§ **Task to complete**
Copy all lines below containing "computer".

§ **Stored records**
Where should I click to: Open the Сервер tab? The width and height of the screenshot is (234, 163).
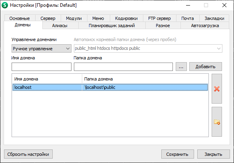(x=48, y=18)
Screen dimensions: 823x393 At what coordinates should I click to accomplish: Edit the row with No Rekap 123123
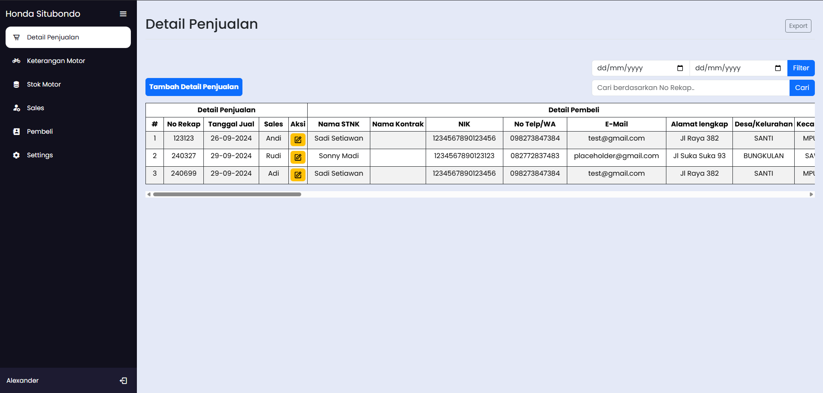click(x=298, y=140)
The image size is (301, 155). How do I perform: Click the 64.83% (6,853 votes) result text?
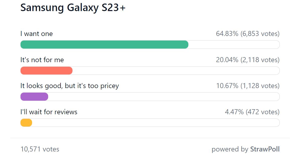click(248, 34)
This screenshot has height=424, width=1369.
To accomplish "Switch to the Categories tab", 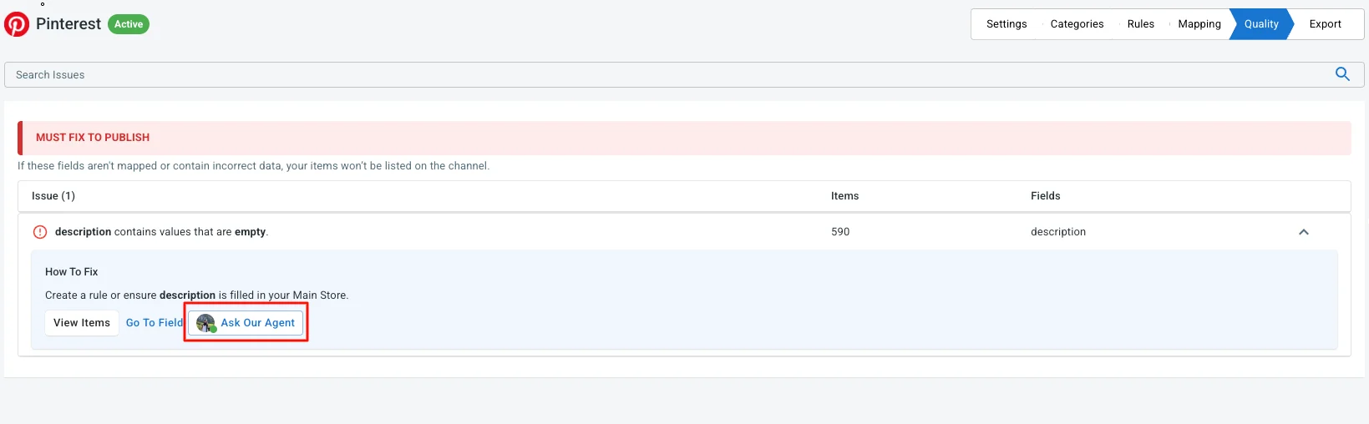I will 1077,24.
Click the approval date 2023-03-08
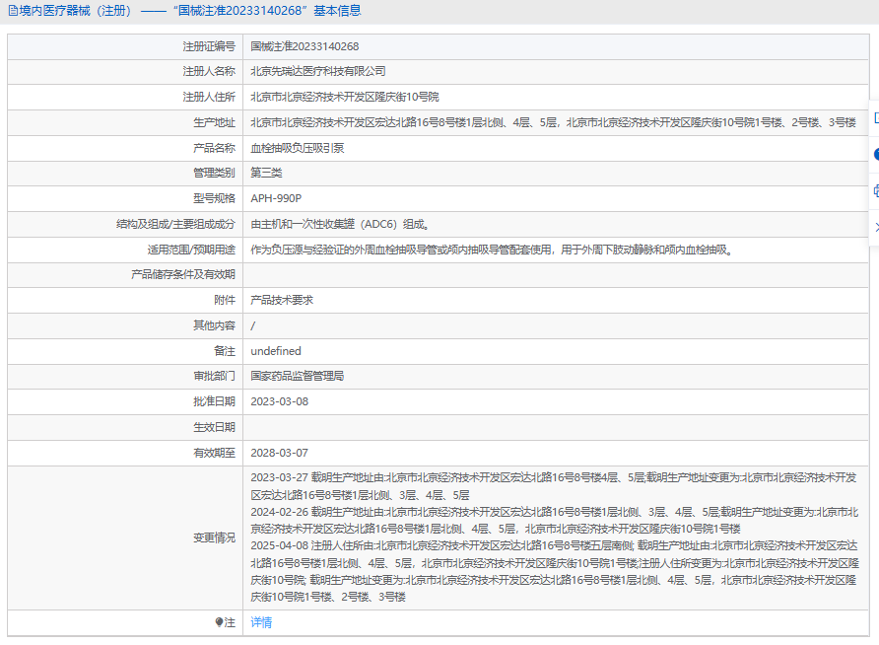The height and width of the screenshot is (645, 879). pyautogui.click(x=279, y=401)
...
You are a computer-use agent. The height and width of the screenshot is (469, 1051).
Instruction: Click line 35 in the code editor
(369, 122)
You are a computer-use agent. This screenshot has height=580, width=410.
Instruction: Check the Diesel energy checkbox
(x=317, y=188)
--
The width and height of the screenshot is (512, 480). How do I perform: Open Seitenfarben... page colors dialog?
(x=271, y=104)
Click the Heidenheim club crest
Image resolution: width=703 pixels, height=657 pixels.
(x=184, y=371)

§ **The completed task**
You are a computer-use agent. The height and width of the screenshot is (469, 1051).
You are a computer-use agent. This screenshot has height=580, width=410.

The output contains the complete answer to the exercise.